Monigatti argues that context engineering is mostly agentic search: the core problem is deciding which information from many possible sources enters the context window. Fixed RAG pipelines are often insufficient because agents need to choose tools, rewrite queries, search multiple sources, and perform multi-hop retrieval.

Comment insights

The comments are mostly positive, but the most useful technical pushback is about wrong tool parameters: once an agent receives an error, it may incorrectly proceed with insufficient information. That means tool design must help the model recover, not merely fail.

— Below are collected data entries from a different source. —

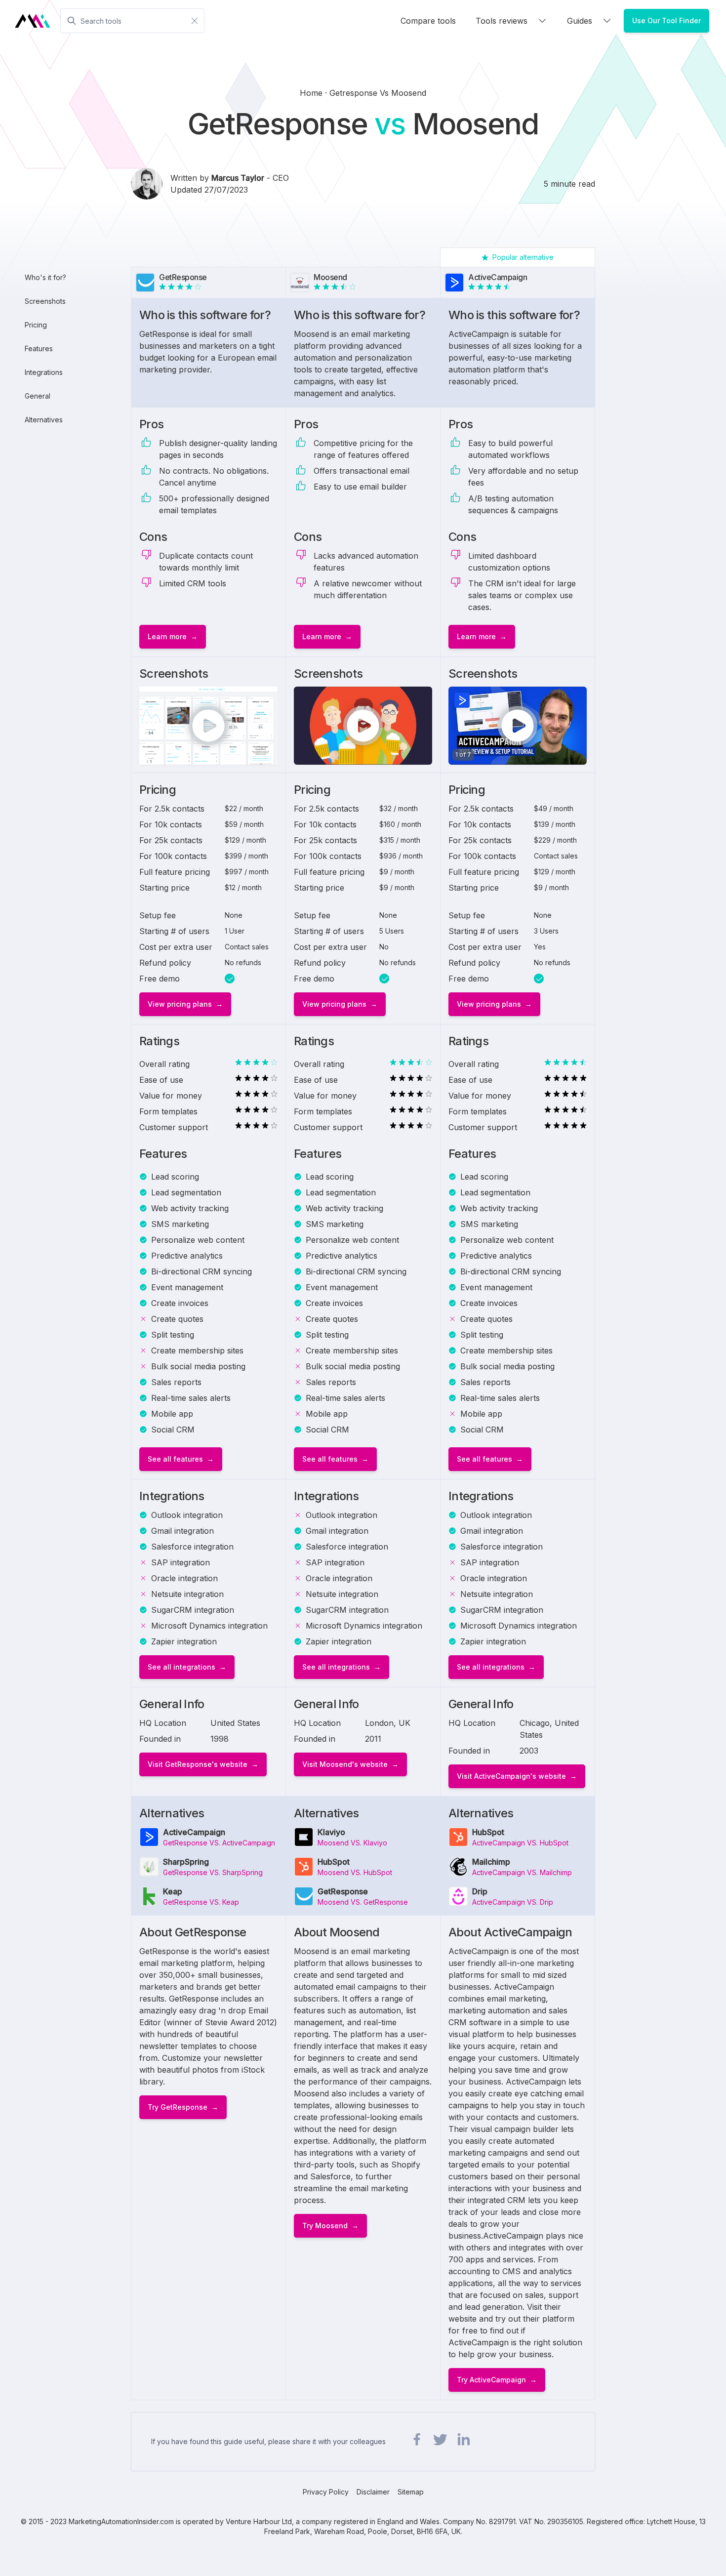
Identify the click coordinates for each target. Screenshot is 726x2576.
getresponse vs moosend (377, 93)
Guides (579, 21)
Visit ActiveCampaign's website (511, 1776)
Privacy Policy (326, 2492)
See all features (175, 1459)
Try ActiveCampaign (491, 2379)
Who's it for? (45, 277)
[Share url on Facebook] (417, 2439)
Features (39, 348)
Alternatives (44, 419)
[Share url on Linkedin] (463, 2439)
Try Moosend (325, 2225)
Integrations (44, 372)
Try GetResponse (177, 2107)
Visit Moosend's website (345, 1764)
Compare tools (428, 21)
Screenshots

Other comments praise the talk as informative, which supports usefulness but does not add technical evidence.

Deep research

Supporting sources and concepts:

RAG evolved from fixed vector retrieval to agentic retrieval where the model decides when and how to call search tools.
Coding agents already use multiple context tools: file search, shell, memory, skill loading, and web search.
Elastic’s domain expertise in search/retrieval makes the talk’s emphasis on tool design credible, though the transcript remains the primary evidence here.

Limiting evidence:

“80% agentic search” is a useful hot take, not a measured universal constant.
Shell tools are versatile but risky; they need sandboxing, allowlists, output limits, and secret hygiene.
More tools can confuse agents unless descriptions, parameters, and error messages are carefully designed.

Verdict

Context engineering depends heavily on search: Agree, high confidence.
Fixed one-shot RAG is insufficient for many agent tasks: Agree, high confidence.
Shell/exec can replace many specialized search tools: Mixed. It is versatile, but less safe and less structured than domain tools.
Tool errors are a major agent failure mode: Agree, medium-high confidence, supported by the top technical comment.

Screen-level insights

1:16 context engineering diagram: The talk frames context engineering as selecting from all possible context sources into the model window.
1:48 search-arrow emphasis: The “arrow” from context sources to context window is the real system: search tools decide what the model sees.
4:25–5:56 multiple context sources: The transcript lists local files, plans, skills, databases, web, and memory. This is the strongest operational section.
6:27–7:28 shell tool section: The speaker describes bash/exec as a versatile search and integration surface across files, databases, scripts, and HTTP APIs.

Verification notes

Verification passes performed: source/evidence audit against transcript and comments; fidelity audit for RAG/search-tool evolution; hallucination audit treating “80%” as framing rather than fact; Actionable Insights audit converting the talk into a retrieval-tool checklist. Residual uncertainty: full workshop code examples were not included in the draft excerpt.

Actionable Insights audit: expanded to the newer detailed format with fuller implementation notes, evaluation checks, and cautions where the existing evidence supports elaboration.